At Pennsylvania State University (University Park, PA; www.psu.edu), assistant professor James Z. Wang has developed such an indexing system using wavelet-based transforms and statistical-analysis techniques. The resulting Automatic Linguistic Indexing of Pictures (ALIP) system builds a pictorial dictionary and then uses it for associating images with keywords. The system functions similarly to a human expert in annotating or classifying images.
Three major components make up the ALIP system: a feature-extraction process, a statistical-modeling process, and an indexing process that links keywords to images. Using a wavelet-based feature-extraction algorithm, known image features are placed in a training database. Statistical modeling techniques then study these features, and a statistical model is developed.
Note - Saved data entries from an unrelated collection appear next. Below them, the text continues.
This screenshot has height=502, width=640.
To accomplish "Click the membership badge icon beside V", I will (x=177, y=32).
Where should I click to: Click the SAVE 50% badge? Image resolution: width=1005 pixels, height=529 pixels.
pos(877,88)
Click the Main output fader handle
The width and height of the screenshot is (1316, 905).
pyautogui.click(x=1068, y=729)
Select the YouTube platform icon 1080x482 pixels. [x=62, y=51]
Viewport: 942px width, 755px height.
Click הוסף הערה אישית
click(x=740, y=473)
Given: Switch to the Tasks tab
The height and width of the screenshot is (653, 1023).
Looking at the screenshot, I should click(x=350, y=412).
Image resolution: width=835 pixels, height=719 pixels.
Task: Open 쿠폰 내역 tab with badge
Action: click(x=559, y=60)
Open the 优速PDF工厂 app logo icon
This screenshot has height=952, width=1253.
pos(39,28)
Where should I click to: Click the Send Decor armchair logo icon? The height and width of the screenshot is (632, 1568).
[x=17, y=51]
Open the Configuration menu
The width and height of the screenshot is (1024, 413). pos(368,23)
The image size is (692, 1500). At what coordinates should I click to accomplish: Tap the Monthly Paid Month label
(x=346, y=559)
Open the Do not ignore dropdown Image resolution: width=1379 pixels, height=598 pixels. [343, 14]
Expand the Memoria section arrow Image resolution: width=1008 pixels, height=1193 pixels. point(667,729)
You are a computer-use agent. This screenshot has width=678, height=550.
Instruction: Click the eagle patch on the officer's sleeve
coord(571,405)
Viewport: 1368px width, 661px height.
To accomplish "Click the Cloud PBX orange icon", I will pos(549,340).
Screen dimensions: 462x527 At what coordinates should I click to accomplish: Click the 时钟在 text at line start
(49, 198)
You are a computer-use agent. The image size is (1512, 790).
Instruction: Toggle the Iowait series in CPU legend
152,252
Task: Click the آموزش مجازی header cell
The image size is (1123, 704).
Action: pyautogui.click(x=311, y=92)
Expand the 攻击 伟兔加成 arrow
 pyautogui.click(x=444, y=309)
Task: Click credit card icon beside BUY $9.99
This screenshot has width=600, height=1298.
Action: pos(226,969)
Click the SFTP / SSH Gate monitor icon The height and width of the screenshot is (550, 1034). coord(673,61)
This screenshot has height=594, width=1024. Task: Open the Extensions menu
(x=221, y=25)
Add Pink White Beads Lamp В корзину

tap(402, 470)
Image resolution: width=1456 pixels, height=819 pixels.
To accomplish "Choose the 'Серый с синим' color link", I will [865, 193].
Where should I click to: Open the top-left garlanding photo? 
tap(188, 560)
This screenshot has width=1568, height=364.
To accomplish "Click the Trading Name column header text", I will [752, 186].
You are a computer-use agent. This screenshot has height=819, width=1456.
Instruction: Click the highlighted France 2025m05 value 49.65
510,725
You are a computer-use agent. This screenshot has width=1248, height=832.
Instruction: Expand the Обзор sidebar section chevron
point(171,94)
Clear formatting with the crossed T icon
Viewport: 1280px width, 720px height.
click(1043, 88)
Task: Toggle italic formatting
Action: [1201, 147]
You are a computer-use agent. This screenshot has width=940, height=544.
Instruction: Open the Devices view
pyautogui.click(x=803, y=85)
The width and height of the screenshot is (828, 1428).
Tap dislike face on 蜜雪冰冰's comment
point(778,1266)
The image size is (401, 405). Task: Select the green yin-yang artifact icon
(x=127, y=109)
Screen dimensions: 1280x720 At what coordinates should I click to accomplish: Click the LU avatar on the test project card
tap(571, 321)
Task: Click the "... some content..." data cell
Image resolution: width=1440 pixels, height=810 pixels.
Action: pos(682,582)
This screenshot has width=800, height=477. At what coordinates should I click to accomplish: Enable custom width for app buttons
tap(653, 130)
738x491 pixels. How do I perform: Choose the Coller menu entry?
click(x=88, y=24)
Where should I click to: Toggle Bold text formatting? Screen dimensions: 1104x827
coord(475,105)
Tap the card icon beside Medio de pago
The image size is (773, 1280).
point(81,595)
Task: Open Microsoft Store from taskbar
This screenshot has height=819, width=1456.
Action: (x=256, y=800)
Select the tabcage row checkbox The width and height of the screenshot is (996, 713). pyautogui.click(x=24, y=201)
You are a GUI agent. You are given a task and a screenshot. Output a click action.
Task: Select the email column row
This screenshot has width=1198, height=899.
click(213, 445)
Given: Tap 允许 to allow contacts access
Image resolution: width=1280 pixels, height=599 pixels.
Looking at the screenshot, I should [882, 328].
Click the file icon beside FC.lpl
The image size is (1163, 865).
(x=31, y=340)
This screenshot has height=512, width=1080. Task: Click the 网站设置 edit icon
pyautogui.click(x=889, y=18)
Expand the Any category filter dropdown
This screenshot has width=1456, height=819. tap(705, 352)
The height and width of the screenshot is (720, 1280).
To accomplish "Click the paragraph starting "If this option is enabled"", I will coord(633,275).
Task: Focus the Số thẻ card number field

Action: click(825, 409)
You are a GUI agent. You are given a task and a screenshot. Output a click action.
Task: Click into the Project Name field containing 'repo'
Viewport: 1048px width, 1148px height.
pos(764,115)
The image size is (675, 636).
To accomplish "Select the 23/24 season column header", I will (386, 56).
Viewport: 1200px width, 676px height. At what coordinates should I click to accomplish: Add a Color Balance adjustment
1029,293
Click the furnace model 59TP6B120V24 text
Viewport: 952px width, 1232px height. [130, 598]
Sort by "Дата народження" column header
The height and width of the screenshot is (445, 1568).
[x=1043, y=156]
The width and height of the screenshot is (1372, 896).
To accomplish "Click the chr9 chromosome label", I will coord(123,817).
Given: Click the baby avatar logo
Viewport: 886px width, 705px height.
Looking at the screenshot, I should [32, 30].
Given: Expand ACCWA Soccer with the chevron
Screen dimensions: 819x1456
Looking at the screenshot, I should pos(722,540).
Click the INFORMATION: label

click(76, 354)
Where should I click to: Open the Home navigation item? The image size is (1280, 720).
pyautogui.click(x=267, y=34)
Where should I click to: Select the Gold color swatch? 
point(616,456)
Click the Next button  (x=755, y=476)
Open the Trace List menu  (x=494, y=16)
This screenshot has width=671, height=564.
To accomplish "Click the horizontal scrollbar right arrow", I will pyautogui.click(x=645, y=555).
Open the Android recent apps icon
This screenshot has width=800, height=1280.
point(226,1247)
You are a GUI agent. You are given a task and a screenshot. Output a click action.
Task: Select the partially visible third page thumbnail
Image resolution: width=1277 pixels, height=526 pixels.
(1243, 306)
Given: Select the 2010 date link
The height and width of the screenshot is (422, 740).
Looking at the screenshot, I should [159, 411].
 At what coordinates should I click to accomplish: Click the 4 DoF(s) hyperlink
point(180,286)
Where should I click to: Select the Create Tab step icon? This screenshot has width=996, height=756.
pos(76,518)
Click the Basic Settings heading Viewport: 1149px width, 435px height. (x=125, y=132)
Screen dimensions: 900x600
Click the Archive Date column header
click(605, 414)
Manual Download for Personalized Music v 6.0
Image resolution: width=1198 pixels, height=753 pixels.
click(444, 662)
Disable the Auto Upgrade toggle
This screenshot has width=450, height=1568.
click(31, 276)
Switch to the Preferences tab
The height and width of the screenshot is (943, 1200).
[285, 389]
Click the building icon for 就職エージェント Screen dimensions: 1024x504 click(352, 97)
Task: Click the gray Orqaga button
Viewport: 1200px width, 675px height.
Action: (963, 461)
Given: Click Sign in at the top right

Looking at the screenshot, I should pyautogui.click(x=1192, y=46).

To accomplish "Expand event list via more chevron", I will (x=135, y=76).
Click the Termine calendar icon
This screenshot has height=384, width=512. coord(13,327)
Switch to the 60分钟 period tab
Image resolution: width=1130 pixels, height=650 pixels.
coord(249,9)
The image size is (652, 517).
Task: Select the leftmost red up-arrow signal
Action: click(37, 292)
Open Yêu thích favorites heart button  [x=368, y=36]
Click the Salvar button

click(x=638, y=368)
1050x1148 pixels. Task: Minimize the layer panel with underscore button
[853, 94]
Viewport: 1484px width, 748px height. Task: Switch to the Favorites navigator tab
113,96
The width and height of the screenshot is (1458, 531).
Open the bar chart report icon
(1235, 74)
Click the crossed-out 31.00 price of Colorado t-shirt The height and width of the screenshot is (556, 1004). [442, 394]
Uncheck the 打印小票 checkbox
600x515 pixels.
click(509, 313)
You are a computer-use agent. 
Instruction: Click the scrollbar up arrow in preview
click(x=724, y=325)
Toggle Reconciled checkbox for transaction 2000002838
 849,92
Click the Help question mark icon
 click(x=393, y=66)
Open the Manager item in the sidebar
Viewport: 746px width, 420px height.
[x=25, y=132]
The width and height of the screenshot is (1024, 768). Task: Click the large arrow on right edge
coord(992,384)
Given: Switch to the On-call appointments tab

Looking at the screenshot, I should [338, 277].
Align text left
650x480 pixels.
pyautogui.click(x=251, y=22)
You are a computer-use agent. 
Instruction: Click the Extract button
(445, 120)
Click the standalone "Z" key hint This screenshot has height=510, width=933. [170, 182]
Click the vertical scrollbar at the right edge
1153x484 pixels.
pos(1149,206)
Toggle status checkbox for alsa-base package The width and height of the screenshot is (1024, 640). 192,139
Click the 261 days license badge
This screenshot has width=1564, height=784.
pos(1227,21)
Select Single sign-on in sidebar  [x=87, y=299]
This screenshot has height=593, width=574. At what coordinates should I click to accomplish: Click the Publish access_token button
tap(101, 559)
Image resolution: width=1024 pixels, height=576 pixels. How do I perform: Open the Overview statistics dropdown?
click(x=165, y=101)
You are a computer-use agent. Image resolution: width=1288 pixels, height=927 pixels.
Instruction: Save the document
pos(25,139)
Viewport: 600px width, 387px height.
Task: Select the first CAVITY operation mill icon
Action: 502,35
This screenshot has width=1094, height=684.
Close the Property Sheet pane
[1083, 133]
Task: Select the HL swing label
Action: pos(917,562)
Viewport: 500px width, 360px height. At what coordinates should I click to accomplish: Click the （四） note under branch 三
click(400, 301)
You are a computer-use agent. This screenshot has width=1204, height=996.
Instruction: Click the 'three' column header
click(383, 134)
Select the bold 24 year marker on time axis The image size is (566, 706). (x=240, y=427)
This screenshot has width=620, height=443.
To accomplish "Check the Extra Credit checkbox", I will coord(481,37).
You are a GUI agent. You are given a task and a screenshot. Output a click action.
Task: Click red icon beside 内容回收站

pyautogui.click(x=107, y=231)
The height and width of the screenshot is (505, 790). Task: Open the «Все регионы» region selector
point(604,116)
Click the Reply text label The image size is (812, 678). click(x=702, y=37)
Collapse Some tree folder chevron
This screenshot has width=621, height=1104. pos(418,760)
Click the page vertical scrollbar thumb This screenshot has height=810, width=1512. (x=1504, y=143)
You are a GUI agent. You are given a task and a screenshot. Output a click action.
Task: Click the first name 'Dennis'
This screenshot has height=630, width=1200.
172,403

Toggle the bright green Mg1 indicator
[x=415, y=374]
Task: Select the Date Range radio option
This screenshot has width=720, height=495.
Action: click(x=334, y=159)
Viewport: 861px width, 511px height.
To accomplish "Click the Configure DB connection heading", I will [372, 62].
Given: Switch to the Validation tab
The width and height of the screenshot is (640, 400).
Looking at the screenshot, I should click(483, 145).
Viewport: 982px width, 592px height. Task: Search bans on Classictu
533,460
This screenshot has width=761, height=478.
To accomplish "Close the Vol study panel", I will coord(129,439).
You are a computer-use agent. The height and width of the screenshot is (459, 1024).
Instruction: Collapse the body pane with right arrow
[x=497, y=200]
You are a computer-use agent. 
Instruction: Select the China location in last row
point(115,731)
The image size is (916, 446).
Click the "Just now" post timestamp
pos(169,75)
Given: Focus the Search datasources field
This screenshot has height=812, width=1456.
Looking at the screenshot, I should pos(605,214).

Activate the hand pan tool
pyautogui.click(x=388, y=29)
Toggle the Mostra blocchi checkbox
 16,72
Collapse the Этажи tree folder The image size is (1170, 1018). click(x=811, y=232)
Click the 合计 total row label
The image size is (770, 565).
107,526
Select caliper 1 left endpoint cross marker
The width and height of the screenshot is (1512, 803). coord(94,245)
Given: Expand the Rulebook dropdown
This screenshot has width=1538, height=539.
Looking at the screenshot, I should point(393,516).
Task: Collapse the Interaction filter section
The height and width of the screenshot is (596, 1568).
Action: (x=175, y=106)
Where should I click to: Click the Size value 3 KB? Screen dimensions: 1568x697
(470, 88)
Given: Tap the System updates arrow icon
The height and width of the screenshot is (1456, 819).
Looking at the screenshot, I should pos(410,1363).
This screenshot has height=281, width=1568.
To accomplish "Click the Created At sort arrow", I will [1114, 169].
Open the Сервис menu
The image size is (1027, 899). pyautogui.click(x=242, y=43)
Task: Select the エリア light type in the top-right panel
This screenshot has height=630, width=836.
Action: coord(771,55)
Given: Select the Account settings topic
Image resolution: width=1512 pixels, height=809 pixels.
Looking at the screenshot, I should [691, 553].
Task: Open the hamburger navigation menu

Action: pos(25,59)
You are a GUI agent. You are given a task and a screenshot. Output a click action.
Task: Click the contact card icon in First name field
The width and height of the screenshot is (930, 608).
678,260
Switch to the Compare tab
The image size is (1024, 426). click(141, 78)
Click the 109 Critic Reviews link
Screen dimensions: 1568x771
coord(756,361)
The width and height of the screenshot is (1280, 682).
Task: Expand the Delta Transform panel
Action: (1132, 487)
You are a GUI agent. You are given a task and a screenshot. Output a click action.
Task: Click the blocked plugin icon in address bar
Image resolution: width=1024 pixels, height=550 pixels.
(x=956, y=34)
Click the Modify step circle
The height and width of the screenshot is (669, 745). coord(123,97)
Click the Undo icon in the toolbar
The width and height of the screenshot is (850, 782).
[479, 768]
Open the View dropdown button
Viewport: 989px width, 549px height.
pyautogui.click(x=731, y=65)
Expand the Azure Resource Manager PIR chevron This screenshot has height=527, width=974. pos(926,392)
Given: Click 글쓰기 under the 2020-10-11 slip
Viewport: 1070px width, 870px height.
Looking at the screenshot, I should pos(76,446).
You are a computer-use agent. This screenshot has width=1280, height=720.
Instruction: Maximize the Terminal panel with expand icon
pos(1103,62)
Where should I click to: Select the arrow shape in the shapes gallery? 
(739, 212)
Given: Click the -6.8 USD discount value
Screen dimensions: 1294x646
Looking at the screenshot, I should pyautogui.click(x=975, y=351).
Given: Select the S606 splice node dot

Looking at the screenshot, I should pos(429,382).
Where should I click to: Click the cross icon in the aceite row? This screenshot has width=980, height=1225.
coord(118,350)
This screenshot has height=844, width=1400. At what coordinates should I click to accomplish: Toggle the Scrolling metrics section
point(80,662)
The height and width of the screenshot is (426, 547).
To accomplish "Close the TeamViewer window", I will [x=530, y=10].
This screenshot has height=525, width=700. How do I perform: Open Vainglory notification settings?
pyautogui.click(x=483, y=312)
This statistical model is then associated with a textual description and stored in a concept dictionary.
Using wavelet analysis, horizontal and vertical frequencies of images can be computed from a one-level wavelet transform. These bands represent the Low horizontal and Low vertical frequencies (LL: top left), High horizontal and Low vertical frequencies (HL: top right), Low horizontal and High vertical frequencies (LH; bottom left), and High horizontal and High vertical frequencies (HH; bottom right) of the image. These features compute feature vectors that then direct a Hidden Markov Model. This model automatically index images.
To build the ALIP system, six features of color images are extracted. Three of these features are the average color components in a block of 4 × 4 pixels in the image. The other three components are texture features that represent energy in high-frequency bands of wavelet transforms. To extract these features, a wavelet transform is applied to the luminance component of color images. After a one-level wavelet transform is performed, the 4 × 4 image block is decomposed into four frequency bands.
These bands represent the Low horizontal and Low vertical frequencies (LL), High horizontal and Low vertical frequencies (HL), Low horizontal and High vertical frequencies (LH), and High horizontal and High vertical frequencies (HH) of the image (see figure). Three feature vectors are then derived by computing the square root of the second-order moment of the wavelet coefficients in each one of the HL, LH, and HH bands.
After the features are extracted from the images at different resolutions, a process known as two-dimensional multiresolution Hidden Markov modeling (2-D MHMM) describes the statistical properties of the feature vectors and their spatial dependence. Hidden Markov Models were developed from research performed by the late Andrei Markov (1856-1922), a Russian mathematician known for studying a class of random processes now known as Markov chains.
A training sequence directs the HMM to adapt its parameters to observed training data. In one experiment,Wang trained ALIP with 24,000 photographs found on 600 CD-ROMs, with each CD-ROM collection assigned keywords to describe its content. After learning these images, the computer then automatically created a dictionary of concepts. Statistical modeling enabled ALIP to automatically index new or unlearned images with the linguistic terms of the dictionary.